I use measure of bird generations rather than years. Usually same with chickens until you start getting into business of linebreeding where generations do not mean as much. On paper my project will take at least 20, probably 30 years.
 
Wow, thanks. What I've been planning to do is take my current flock and allow them to breed freely until a certain degree of uniformity is achieved. Then, I'll use only the best of my flock as breeders until they display favorable traits consistantly over several generations. About gene patents, I wouldn't be so sure you can't patent an animal gene. The whole point to gene patents is to ensure the person who worked hard to develop it is recognised, and can benefit from his work. Since animals take a butt-load of work to develop, I would imagine they can be patented. And as for the ethics of gene patents, how would you feel if you had worked for 15+ years on a breed and then started selling them, only to realize someone else is selling your breed? It would suck. However, it would also suck to be the farmer who is being sued for everything they own because Monsanto soybean genes got into their stock from their neighbor's field. There must be some middle ground.

Neil Wigley
 
Wow, thanks. What I've been planning to do is take my current flock and allow them to breed freely until a certain degree of uniformity is achieved. Then, I'll use only the best of my flock as breeders until they display favorable traits consistantly over several generations. About gene patents, I wouldn't be so sure you can't patent an animal gene. The whole point to gene patents is to ensure the person who worked hard to develop it is recognised, and can benefit from his work. Since animals take a butt-load of work to develop, I would imagine they can be patented. And as for the ethics of gene patents, how would you feel if you had worked for 15+ years on a breed and then started selling them, only to realize someone else is selling your breed? It would suck. However, it would also suck to be the farmer who is being sued for everything they own because Monsanto soybean genes got into their stock from their neighbor's field. There must be some middle ground.

Neil Wigley


With chickens at least, it is very unlikely a large firm will steal a strain developed by a private individual. Resources required to develope a line or cross involving multiple developed lines is well beyond the resources of an individual and commercial production system are not likely to be of interest to smaller scale keepers of poultry.
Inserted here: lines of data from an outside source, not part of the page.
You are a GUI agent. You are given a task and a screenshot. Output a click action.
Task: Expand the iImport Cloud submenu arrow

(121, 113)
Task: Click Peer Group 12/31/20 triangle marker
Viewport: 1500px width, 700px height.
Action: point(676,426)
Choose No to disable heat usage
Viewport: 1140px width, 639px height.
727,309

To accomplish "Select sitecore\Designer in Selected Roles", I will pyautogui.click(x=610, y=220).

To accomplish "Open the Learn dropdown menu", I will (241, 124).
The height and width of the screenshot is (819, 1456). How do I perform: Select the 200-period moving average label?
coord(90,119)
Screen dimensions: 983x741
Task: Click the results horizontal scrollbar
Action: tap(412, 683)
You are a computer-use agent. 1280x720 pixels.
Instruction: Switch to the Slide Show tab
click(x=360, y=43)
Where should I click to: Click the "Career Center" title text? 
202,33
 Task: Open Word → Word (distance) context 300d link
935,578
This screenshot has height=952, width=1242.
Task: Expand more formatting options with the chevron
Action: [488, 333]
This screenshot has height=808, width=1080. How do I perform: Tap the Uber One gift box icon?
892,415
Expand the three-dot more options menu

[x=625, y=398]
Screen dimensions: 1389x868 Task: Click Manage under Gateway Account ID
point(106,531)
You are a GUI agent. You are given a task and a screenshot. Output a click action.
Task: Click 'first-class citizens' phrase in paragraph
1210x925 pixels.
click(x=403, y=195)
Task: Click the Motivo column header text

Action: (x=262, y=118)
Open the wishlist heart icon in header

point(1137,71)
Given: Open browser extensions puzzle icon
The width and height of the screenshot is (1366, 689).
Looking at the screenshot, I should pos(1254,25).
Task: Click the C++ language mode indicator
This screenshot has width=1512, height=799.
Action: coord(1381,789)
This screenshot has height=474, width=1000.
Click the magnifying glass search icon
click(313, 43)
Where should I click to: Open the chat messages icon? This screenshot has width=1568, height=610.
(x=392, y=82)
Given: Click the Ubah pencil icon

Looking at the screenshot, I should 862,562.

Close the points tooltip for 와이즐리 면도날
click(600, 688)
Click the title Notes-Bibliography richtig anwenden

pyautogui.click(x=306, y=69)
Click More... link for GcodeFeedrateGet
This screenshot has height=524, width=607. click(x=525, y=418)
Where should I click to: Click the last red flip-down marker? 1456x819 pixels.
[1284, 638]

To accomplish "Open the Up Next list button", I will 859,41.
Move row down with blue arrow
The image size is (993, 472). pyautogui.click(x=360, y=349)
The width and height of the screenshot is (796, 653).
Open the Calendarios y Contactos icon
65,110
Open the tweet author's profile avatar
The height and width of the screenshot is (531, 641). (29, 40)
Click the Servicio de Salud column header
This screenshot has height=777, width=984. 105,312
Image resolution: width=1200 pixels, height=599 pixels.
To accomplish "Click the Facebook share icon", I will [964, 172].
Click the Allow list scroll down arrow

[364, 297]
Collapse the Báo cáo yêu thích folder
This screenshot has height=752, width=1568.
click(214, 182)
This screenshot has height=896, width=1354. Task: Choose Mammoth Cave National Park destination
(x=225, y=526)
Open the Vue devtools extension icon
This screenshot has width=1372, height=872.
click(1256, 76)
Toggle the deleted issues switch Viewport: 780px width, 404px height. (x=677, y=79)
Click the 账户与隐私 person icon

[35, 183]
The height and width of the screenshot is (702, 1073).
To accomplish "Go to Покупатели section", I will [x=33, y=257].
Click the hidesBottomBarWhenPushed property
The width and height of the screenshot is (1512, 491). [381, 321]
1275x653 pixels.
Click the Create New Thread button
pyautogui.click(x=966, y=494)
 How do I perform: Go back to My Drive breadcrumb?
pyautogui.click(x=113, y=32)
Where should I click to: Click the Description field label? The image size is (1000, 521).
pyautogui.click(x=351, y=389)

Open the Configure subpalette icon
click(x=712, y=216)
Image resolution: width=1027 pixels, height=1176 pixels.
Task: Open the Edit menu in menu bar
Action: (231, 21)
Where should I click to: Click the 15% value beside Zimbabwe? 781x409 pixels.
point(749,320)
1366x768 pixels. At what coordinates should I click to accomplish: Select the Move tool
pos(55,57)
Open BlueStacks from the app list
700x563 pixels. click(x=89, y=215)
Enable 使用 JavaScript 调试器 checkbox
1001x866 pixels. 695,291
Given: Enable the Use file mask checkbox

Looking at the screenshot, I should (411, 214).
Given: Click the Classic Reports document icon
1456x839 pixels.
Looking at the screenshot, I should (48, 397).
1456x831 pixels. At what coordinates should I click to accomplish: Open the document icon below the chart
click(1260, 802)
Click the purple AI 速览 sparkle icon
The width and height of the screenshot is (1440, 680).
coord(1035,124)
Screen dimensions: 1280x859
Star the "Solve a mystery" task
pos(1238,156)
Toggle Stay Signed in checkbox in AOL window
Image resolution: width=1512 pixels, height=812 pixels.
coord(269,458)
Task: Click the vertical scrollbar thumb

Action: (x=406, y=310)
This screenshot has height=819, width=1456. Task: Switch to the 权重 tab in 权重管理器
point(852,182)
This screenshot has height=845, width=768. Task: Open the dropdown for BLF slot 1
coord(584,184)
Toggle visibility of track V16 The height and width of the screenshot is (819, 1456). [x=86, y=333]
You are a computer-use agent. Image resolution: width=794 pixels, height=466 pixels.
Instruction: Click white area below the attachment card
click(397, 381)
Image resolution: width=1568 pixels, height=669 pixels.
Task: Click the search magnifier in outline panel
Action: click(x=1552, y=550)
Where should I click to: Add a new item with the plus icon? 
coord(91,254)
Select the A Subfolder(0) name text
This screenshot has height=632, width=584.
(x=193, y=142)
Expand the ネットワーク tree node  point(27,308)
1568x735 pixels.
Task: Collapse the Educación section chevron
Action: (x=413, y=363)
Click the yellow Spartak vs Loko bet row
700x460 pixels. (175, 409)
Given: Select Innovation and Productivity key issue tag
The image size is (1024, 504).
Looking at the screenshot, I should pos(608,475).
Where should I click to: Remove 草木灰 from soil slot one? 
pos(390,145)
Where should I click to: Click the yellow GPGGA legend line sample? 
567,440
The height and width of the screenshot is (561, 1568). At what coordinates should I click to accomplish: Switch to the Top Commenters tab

If another small scale producer did swipe your line or at least birds from it, then it would be possible to determine the lines are related and very likely who took from who based on genetic evidence.
 
Wow, thanks. What I've been planning to do is take my current flock and allow them to breed freely until a certain degree of uniformity is achieved. Then, I'll use only the best of my flock as breeders until they display favorable traits consistantly over several generations. About gene patents, I wouldn't be so sure you can't patent an animal gene. The whole point to gene patents is to ensure the person who worked hard to develop it is recognised, and can benefit from his work. Since animals take a butt-load of work to develop, I would imagine they can be patented. And as for the ethics of gene patents, how would you feel if you had worked for 15+ years on a breed and then started selling them, only to realize someone else is selling your breed? It would suck. However, it would also suck to be the farmer who is being sued for everything they own because Monsanto soybean genes got into their stock from their neighbor's field. There must be some middle ground.

                                                          Neil Wigley


I cannot see any situation where "stealing" someone's new chicken breed would be profitable. But the thinking that animal genes should be patentable just scares me.